**Required actions**
1: In the case report on relapsing polychondritis, why did Mrs Jenkins get an urgent referral to the physicians? Answer in one to three sentences.
2: In the case report on relapsing polychondritis, what did the biopsy of the inflamed area in Mrs Jenkins's ear show?
3: Which differential diagnoses for relapsing polychondritis does the case report name? List all of them.

Mrs Jenkins was a busy 47-year-old woman, and had been putting up with her painful right ear for a couple of weeks. She said it wasn't discharging, but it felt swollen. I asked her about dizziness or hearing loss but she had neither of these.
Examination showed the entrance to the external meatus to be swollen with no blistering, but some redness. When I examined the tympanic membrane it was normal.
This was the third similar ear problem I had seen that day, and I was about to talk about otitis externa when Mrs Jenkins volunteered that she had suffered this before, and then her doctor had prescribed antibiotic ear drops, but they had not worked.
Mrs Jenkins said, 'Can I tell you about what's really worrying me?' I tried an encouraging smile and nodded.
'I've been experiencing joint pains for the past few months, first in one place, then another, and I'm a bit worried because I've lost nearly a stone and I can't say I've been trying,' she said.
She really had my attention now, and further questioning determined that she had had episodes where she thought she was running a temperature, that she tired easily, and was puffing for breath when she went up the stairs.
A number of thoughts flashed through my mind ranging from rheumatoid arthritis (RA) to Hodgkin's to leukaemia.
I examined her in more detail, but could find no lymphandenopathy. Without trying to worry her too much, I referred her urgently to the physicians, expressing my concerns in the letter of a possible malignancy.
I heard nothing more from Mrs Jenkins for several weeks, but when I eventually received a letter from the hospital it transpired that the woman had received several series of investigations by a number of different puzzled specialists.
Eventually a biopsy of the persistent inflammatory area in her ear was performed and showed perichondrial lymphatic T-cell infiltration.
Heads were put together and the diagnosis was relapsing polychondritis.
I had to go straight to the books to learn more.
Relapsing polychondritis is an episodic and progressive multi-system rheumatic disease involving cartilage and connective tissue. It can affect cartilage in the ears, nose and joints.
Diagnosis is complex. The condition requires the presence of three out of six specific clinical criteria plus histological evidence to be sure of the diagnosis. Treatment involves steroids and other immunosuppressants.
The list of differential diagnoses is a long one, with some of the main ones being Wegener's granulomatosis, RA, Reiter's syndrome, syphilis, TB, histoplasmosis and sarcoidosis.
When I next saw Mrs Jenkins some two months later she was remarkably cheerful, despite developing some mooning of her face from the high-dose steroids she was taking.
Dr Barnard is a former GP in Fareham, Hampshire.

**Material supplied**

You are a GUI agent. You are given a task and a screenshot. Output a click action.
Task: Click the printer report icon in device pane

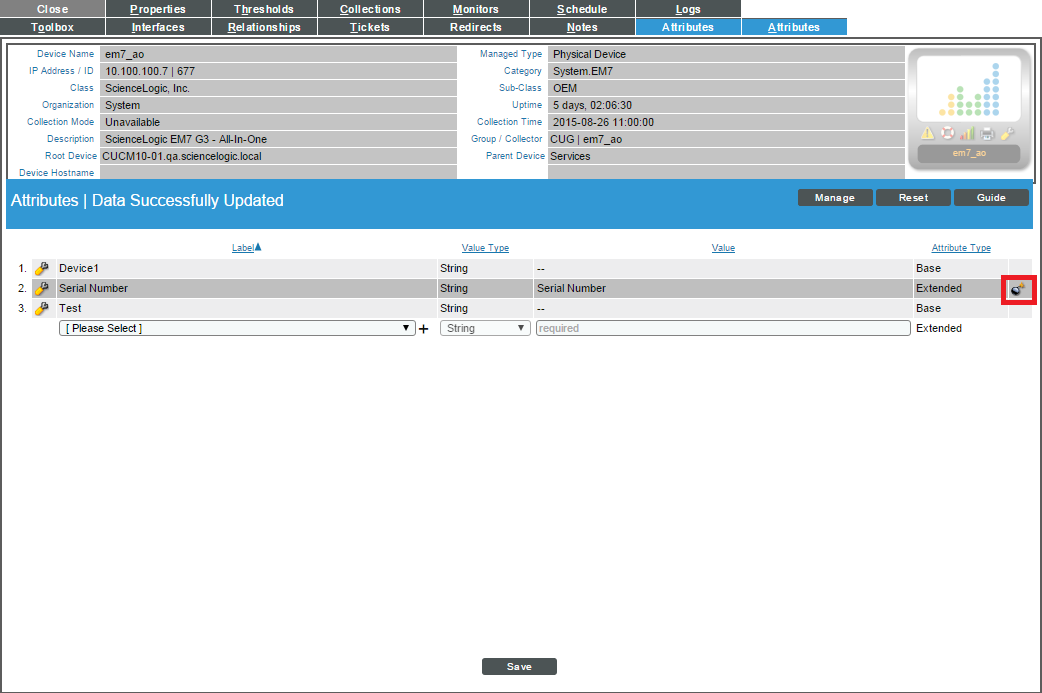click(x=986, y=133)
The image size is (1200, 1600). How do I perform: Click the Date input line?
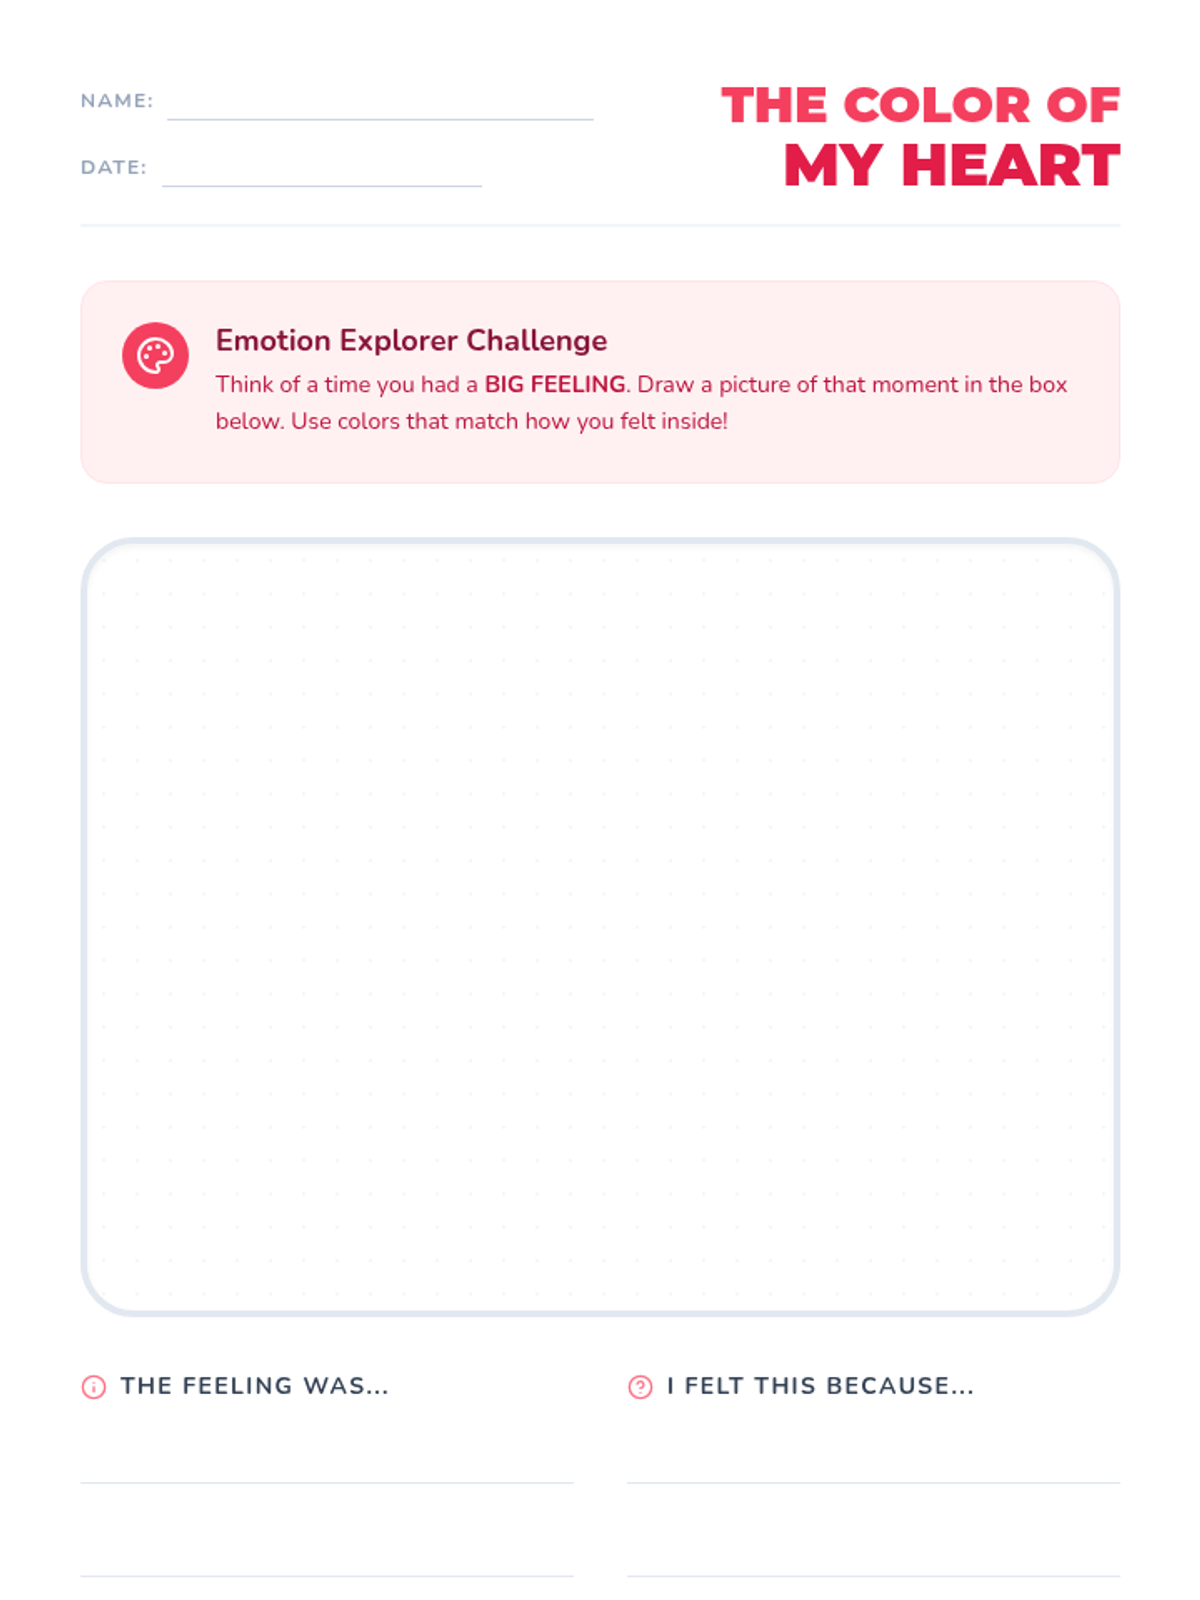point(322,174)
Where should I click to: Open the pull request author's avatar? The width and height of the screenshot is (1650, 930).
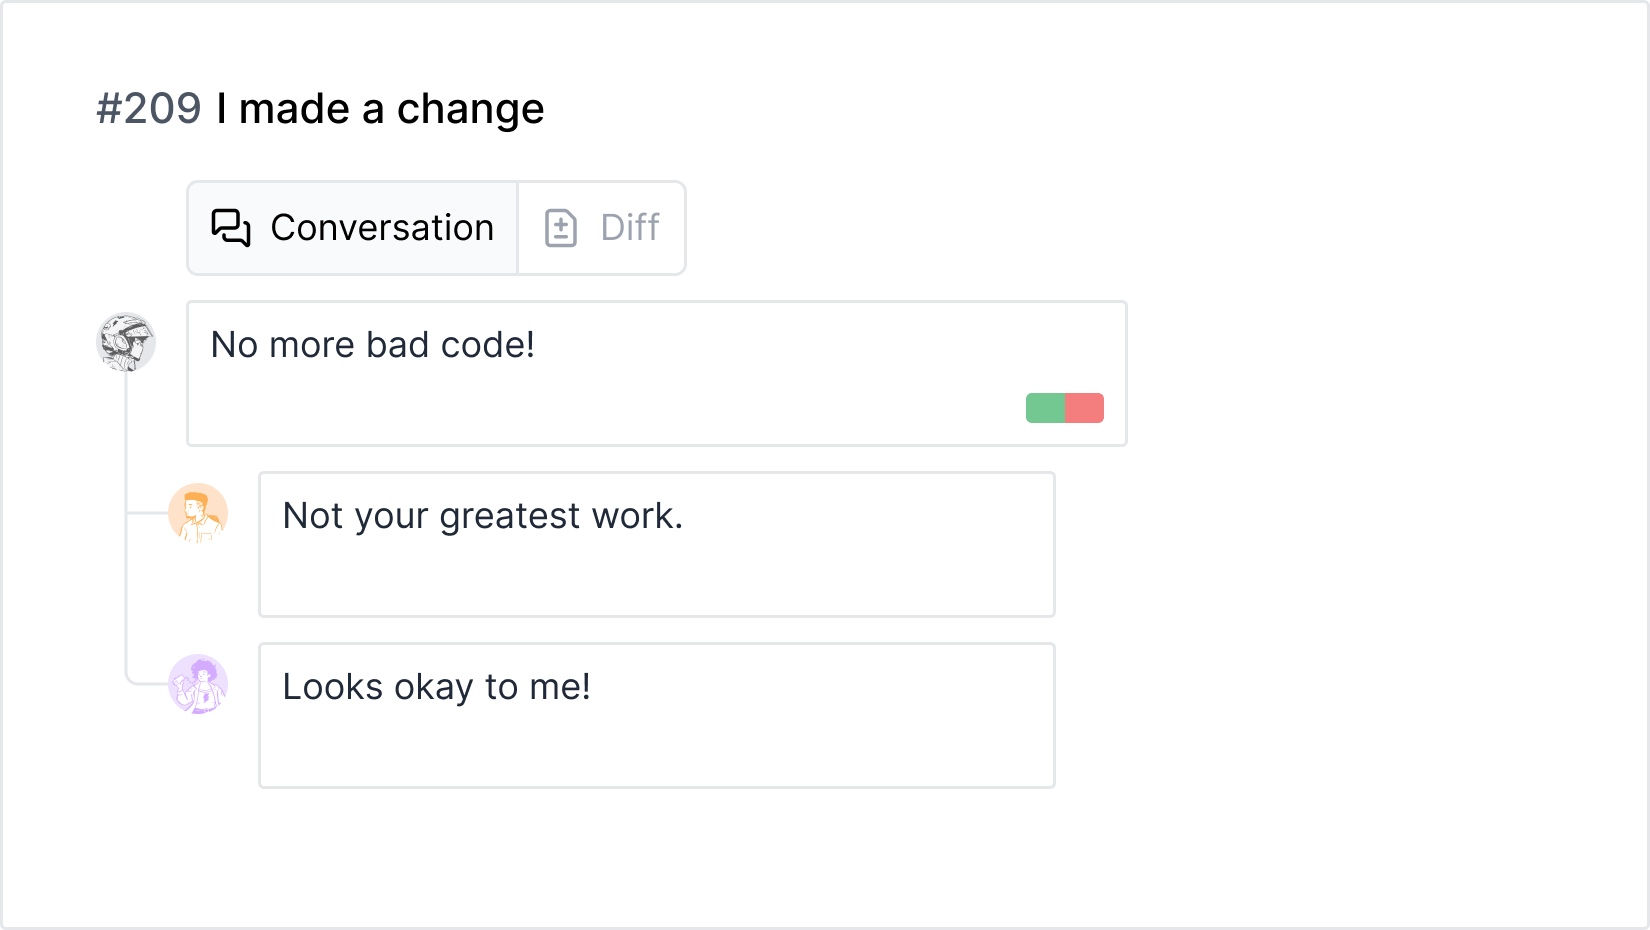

**Responses in order**
1: Mrs Jenkins described months of shifting joint pains, nearly a stone of unintended weight loss, episodes of feeling feverish, easy tiredness and breathlessness on the stairs. These symptoms raised possibilities such as rheumatoid arthritis, Hodgkin's and leukaemia. The GP therefore referred her urgently, raising a possible malignancy in the letter.

2: It showed perichondrial lymphatic T-cell infiltration.

3:
- Wegener's granulomatosis
- Rheumatoid arthritis (RA)
- Reiter's syndrome
- Syphilis
- TB
- Histoplasmosis
- Sarcoidosis